Tuesday, October 8, 2013

N-LEVEL EXAMINATIONS

So now.......... not only romance happening in my life, but here comes the real studies stress. The National Exams are here. Done with languages and Social Studies 2 weeks ago. Ended Bio and Chem torture on Monday. Completed Maths Paper 1 today, Tuesday. Good thing is, there's no paper on Wednesday and Friday. So time off. Buttttttt, there's 2 damn hard papers on Thursday. Maths Paper 2 and Geography. Hahahah.

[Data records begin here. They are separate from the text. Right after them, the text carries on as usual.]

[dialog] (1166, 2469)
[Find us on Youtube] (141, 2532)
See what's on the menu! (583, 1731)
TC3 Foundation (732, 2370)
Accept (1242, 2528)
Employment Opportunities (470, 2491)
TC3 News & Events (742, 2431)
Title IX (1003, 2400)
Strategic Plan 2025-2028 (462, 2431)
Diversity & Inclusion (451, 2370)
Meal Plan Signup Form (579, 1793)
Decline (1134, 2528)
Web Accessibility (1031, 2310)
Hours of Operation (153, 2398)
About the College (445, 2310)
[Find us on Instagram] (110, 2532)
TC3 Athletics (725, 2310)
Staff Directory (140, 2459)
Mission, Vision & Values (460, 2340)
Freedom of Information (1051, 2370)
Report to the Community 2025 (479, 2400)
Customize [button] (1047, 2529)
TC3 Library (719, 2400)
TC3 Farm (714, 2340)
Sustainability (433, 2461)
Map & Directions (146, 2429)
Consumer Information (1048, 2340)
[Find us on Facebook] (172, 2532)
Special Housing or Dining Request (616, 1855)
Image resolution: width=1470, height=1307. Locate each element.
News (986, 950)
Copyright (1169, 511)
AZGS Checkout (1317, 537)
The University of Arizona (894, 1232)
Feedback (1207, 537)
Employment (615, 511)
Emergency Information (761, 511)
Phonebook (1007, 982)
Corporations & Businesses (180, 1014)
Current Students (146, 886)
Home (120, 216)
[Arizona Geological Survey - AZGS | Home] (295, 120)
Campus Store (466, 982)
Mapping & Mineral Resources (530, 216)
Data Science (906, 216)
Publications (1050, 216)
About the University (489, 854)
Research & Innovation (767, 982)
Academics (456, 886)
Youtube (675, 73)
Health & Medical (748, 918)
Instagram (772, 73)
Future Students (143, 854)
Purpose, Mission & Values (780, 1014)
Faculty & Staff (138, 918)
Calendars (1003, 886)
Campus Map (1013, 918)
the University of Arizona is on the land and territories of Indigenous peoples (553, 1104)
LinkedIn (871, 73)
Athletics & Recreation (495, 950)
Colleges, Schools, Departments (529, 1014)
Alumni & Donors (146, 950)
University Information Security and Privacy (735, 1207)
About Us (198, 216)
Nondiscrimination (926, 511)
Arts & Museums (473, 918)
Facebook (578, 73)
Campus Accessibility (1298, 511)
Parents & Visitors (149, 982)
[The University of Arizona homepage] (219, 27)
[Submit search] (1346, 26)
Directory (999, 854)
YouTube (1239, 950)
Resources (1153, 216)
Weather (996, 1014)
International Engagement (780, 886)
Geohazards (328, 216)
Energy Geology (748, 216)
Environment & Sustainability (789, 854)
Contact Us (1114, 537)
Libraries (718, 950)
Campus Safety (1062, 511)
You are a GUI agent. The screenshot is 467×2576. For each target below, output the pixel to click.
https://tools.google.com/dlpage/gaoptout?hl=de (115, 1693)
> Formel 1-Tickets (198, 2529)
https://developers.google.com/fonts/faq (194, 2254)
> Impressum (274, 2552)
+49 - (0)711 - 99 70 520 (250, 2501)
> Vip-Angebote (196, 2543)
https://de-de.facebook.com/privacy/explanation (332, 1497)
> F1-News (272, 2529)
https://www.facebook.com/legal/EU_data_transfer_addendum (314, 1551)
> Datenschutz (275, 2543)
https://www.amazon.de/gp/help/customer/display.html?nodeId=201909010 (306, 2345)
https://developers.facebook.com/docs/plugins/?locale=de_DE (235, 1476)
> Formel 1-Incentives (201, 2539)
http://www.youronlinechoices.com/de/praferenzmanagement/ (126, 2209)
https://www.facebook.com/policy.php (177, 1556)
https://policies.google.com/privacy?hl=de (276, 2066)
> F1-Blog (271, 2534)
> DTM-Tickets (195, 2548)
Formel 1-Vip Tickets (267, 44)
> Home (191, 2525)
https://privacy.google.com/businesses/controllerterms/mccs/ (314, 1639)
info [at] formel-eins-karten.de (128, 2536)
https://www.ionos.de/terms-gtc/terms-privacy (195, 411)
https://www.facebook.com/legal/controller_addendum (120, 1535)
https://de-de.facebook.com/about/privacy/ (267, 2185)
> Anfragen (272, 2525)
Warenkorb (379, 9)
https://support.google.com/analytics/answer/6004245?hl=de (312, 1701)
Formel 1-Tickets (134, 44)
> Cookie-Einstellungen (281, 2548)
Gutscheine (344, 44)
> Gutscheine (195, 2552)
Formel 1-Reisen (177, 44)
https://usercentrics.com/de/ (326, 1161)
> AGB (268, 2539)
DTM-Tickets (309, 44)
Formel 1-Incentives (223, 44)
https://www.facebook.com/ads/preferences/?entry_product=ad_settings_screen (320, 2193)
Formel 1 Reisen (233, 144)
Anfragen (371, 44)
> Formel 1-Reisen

Upcoming Monday and Tuesday are chill days. But needa face Design And Technology Theory paper on Wednesday. Theeeennnn, SAY GOODBYE TO BGSS, TO SECONDARY SCHOOL LIFE. Can't wait to graduate. But I'm sure gonna miss all the drama, and the annoying school mates and teachers. Life goes on...

Thursday, April 18, 2013

Wednesday, April 17, 2013

My fault?

Yeah. Whatever. Who cares? If I'm sick, I'll take care of my own medicine. So whats the big deal now. I have not asked you to send me to sch on a freaking heavy raining day, have I? Then what are you making a fuss about?! You told me to use an umbrella and when I wanted to use the small one, you forbid me. Why th fuck did you ask me to use an umbrella? And you got so fucking worked up just because I did not use an umbrella to sch? I can still study even if I'm wet ok?! Seriously. Whatever. Fuck everything. I should just diee.